● **Brief**: Wherever the word "computer" appears in a line of the data, that line should be copied.
Segment Start: Records provided
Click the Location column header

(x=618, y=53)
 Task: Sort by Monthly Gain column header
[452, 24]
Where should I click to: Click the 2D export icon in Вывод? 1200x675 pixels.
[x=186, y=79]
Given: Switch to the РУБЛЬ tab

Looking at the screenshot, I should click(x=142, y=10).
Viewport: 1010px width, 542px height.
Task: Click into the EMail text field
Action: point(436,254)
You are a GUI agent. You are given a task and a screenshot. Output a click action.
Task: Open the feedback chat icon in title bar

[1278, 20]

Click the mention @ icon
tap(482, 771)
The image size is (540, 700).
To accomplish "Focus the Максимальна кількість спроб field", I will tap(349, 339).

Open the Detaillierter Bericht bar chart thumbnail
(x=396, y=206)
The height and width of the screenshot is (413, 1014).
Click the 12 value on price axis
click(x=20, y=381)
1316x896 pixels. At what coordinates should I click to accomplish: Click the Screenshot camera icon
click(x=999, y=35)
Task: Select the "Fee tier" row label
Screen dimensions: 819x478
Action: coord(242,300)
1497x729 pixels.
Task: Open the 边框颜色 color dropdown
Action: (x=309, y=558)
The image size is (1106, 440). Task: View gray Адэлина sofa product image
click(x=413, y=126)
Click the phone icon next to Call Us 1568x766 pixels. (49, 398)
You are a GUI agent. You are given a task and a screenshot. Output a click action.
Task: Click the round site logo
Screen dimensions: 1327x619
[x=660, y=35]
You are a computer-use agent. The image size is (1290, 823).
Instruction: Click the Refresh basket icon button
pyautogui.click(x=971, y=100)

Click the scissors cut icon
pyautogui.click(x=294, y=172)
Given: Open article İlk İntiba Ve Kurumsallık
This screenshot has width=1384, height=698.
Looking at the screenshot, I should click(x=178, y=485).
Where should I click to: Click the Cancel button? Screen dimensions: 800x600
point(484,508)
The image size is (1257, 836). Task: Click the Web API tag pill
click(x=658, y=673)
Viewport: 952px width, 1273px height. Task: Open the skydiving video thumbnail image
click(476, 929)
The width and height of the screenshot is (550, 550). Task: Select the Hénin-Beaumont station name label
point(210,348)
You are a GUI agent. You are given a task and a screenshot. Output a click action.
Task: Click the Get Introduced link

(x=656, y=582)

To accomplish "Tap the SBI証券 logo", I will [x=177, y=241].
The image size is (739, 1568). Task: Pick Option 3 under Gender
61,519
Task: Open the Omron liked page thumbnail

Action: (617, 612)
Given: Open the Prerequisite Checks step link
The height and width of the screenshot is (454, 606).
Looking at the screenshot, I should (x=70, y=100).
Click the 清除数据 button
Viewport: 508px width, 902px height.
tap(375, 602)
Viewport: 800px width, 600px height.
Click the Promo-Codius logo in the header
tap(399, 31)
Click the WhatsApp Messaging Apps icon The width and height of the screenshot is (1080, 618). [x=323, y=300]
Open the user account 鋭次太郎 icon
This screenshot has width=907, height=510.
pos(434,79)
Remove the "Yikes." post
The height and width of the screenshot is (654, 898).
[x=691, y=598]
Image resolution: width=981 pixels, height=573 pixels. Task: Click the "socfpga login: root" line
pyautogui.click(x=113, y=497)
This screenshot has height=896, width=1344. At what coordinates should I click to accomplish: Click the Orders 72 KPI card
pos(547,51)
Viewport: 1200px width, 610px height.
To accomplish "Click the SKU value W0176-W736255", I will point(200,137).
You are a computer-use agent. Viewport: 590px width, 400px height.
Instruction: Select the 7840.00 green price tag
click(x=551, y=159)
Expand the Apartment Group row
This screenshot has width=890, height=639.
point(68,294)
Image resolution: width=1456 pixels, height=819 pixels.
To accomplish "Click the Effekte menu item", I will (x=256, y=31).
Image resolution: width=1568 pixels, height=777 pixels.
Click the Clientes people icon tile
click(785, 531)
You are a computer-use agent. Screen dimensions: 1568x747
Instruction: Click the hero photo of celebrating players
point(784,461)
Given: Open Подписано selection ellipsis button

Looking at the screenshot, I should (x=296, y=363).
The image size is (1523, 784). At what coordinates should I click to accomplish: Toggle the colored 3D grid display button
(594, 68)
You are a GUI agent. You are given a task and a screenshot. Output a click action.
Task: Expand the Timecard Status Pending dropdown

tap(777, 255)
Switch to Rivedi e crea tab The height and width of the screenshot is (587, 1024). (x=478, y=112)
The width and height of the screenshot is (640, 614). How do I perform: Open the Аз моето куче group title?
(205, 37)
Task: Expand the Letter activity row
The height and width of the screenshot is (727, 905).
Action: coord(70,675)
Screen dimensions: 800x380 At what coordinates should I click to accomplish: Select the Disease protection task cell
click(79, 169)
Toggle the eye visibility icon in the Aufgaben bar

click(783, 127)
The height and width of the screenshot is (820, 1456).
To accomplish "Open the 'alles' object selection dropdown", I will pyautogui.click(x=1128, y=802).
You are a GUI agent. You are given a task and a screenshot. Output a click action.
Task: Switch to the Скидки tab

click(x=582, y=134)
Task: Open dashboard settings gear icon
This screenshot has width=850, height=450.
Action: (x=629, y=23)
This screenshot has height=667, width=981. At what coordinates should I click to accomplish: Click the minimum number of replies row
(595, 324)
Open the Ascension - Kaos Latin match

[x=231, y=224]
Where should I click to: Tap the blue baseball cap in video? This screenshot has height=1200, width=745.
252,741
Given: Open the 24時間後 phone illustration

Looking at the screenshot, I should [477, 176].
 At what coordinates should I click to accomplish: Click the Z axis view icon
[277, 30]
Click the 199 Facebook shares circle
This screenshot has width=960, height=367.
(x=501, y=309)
Segment End: Records provided
● **Answer box**:
You are a computer-use agent. The image size is (1290, 823).
You are a computer-use agent. Viewport: 590px width, 400px height.
You are a computer-use agent. Screen dimensions: 1568x747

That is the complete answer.